Pixel coordinate grounding data:
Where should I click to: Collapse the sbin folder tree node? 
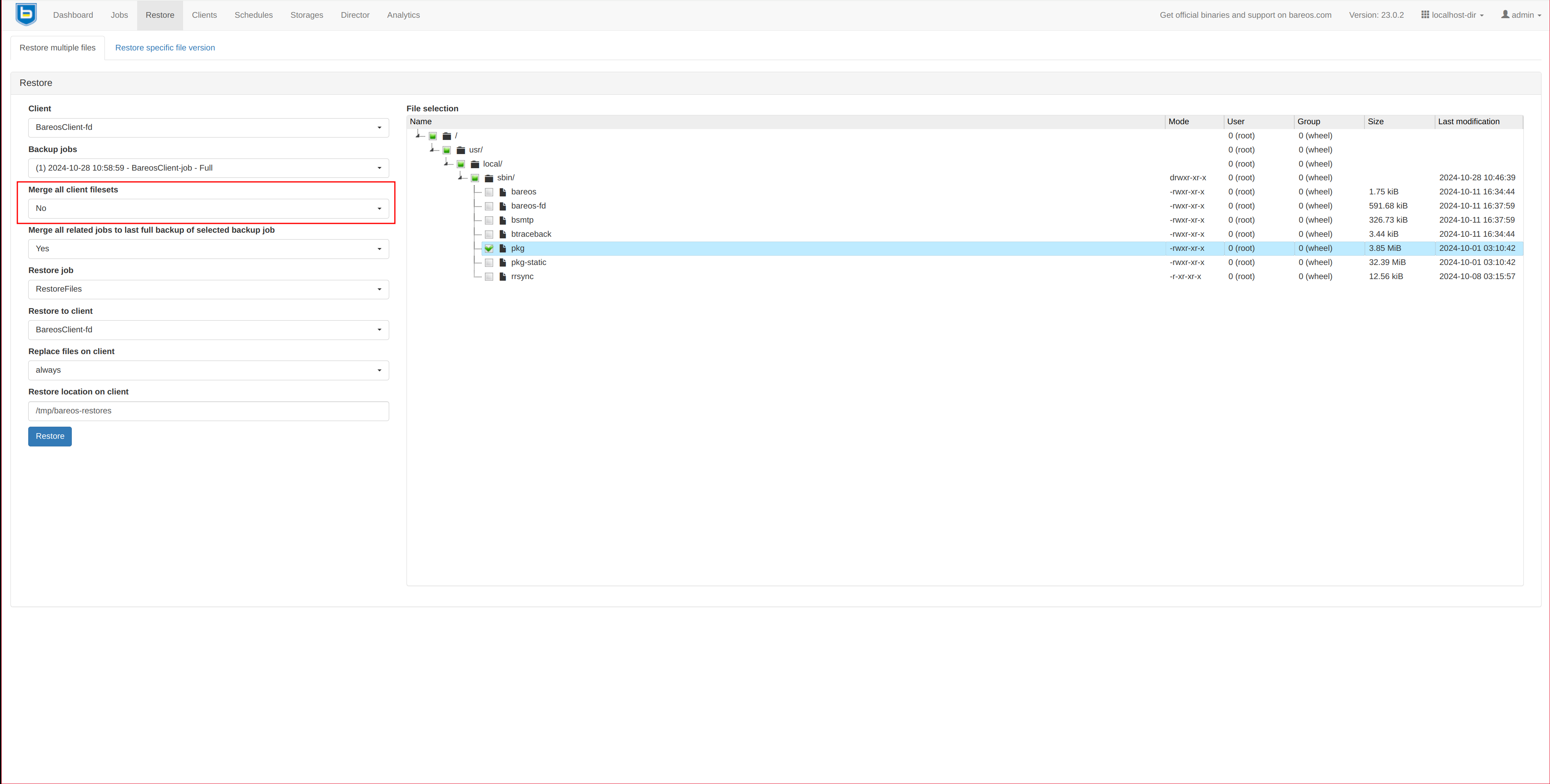[x=460, y=177]
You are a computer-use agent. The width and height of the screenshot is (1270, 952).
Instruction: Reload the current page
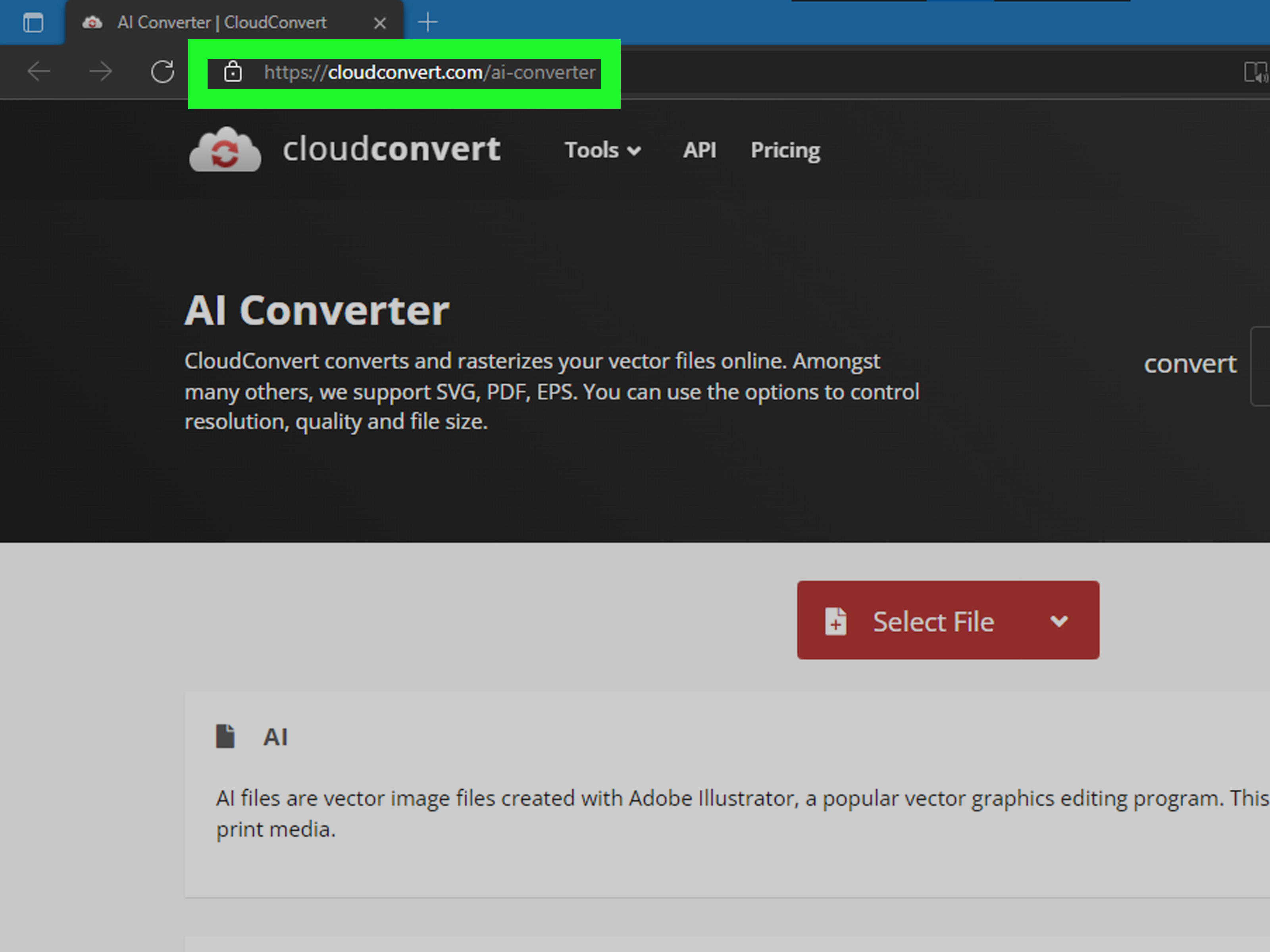(162, 71)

### [WHAT NEEDS TO BE DONE]
Your copy must repeat the data word for word and show none of its images.

### [RESULT]
Where should I click to: Collapse the sbin folder tree node? 
[x=460, y=177]
You are a computer-use agent. The width and height of the screenshot is (1270, 952).
Instruction: Reload the current page
(162, 71)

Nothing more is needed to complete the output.